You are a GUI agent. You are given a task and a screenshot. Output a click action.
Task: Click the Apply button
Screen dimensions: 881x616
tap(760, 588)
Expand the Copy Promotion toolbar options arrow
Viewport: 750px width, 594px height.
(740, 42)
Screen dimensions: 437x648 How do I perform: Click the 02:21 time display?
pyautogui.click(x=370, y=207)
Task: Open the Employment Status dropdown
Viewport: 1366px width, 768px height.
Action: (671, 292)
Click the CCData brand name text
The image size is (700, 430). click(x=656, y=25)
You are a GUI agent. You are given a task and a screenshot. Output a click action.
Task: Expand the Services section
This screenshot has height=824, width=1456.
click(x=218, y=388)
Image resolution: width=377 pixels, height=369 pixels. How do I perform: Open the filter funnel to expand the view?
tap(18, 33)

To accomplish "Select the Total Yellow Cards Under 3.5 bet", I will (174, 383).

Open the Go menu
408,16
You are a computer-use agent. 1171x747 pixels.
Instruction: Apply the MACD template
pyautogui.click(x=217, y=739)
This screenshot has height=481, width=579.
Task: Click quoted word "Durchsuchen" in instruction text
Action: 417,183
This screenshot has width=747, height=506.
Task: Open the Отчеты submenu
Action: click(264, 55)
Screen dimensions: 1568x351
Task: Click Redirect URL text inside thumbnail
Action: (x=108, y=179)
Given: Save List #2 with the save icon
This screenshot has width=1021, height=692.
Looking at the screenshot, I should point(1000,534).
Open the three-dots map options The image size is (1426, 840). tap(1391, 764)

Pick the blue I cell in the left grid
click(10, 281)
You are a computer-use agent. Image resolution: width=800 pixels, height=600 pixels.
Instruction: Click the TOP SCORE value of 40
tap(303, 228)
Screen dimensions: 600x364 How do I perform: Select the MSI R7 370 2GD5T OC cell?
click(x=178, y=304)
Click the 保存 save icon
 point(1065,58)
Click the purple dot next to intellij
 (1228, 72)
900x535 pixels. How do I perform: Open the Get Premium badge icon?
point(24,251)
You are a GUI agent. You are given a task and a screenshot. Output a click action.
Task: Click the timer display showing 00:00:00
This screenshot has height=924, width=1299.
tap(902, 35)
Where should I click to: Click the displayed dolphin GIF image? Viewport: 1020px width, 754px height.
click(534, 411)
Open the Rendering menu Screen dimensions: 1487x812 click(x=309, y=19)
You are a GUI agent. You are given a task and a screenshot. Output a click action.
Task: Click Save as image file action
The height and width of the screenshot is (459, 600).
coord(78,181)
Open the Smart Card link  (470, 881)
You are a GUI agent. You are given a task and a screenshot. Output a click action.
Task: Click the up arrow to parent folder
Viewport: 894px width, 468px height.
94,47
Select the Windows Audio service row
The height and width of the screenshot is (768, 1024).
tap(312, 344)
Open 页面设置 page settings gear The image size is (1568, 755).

▸ Goal: Count the lines in the listing above that contain the string "This", matching case exactly, and reply with the number alone.

▸ Answer in full: 5